▶ Stated exercise: In the image-captioning notebook, rename "output_dir" to "target_dir" and write out the code again, starting at the line containing "size = [image_size, image_size]" and ending after "num_images = len(images)".

▶ Source passage:

# Image Captioning Using Deep Learning

In [1]:
import os
import argparse
import numpy as np
import matplotlib.pyplot as plt

import nltk
import pickle
from PIL import Image
from collections import Counter
from pycocotools.coco import COCO

In [2]:
import torch
import torch.nn as nn
import torchvision.models as models
from torch.nn.utils.rnn import pack_padded_sequence
from torch.autograd import Variable

## Set Configs

In [3]:
# image configs
IMAGE_SIZE = 256
IMAGE_DIR = './datasets/train2014/'
RESIZED_IMAGE_DIR = './datasets/resized2014/'

# model configs
CROP_SIZE = 224
EMBEDDING_SIZE = 256
HIDDEN_SIZE = 512
N_LAYERS = 1
N_EPOCHS = 5
BATCH_SIZE = 128
LR = 0.001

In [4]:
is_cuda = torch.cuda.is_available()

if is_cuda: device = torch.device('cuda')
else: device = torch.device('cpu')

## Prepare Images

In [5]:
def load_image(image_path, transform=None):
    
    image = Image.open(image_path)
    image = image.resize([224, 224], Image.LANCZOS)
    
    if transform is not None: image = transform(image).unsqueeze(0)
        
    return image

In [6]:
def resize_image(image, size):
    
    image = image.resize(size, Image.ANTIALIAS)
    return image

In [7]:
def resize_images(image_dir, output_dir, image_size):
    
    size = [image_size, image_size]
    
    if not os.path.exists(output_dir): os.makedirs(output_dir)
        
    images = os.listdir(image_dir)
    num_images = len(images)
    
    for index, image in enumerate(images):
        with open(os.path.join(image_dir, image), 'r+b') as f:
            with Image.open(f) as image:
                image = resize_image(image, size)
                image.save(os.path.join(output_dir, image), image.format)
        
        if(i+1) % 100 == 0:
            print(f'[{i+1}/{num_images}] Resized the images and saved into {output_dir}')

In [None]:
resize_images(IMAGE_DIR, RESIZED_IMAGE_DIR, IMAGE_SIZE)

## Prepare Captions

In [9]:
class Vocabulary():
    
    def __init__(self):
        
        super(Vocabulary, self).__init__()
        
        self.word2index = {}
        self.index2word = {}
        self.num_words = 0
        
    def add_word(self, word):
        
        if not word in self.word2index:
            self.word2index[word] = self.num_words
            self.index2word[self.num_words] = word
            self.num_words += 1
            
    def __call__(self, word):
        
        if not word in self.word2index:
            return self.word2index['<unknown>']
        return self.word2index[word]
    
    def __len__(self):
        return len(self.word2index)

In [10]:
def build_vocabulary(caption_path, min_word_count):
    
    coco = COCO(caption_path)
    counter = Counter()
    
    ids = coco.anns.keys()
    for i, index in enumerate(ids):
        caption = str(coco.anns[id]['caption'])
        tokens = nltk.tokenize.word_tokenize(caption.lower())

▶ Raw data:

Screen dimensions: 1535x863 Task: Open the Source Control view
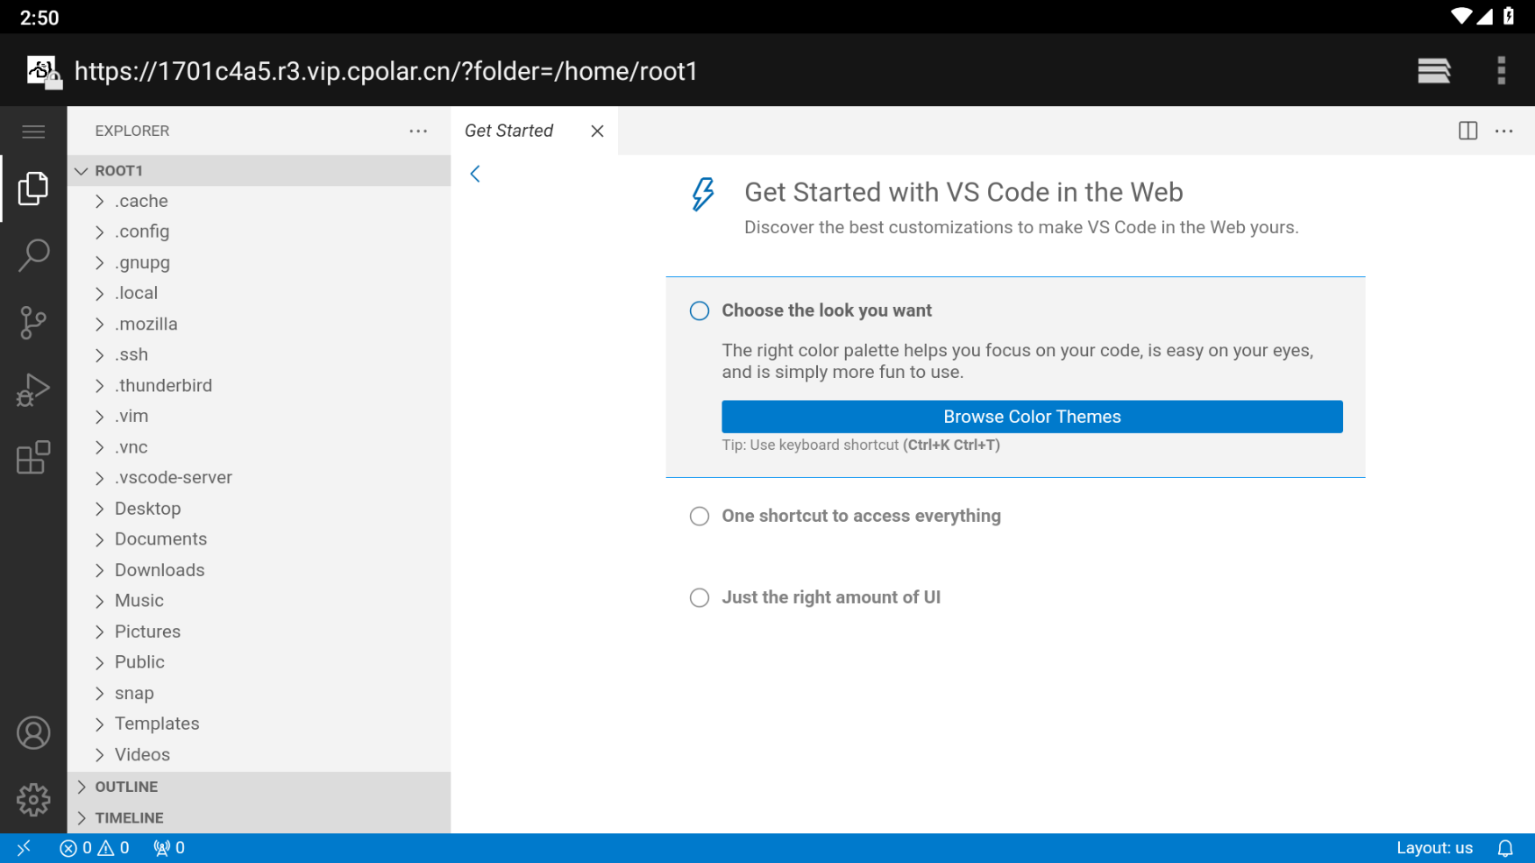[x=33, y=323]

▶ The reply:
size = [image_size, image_size]
    
    if not os.path.exists(target_dir): os.makedirs(target_dir)
        
    images = os.listdir(image_dir)
    num_images = len(images)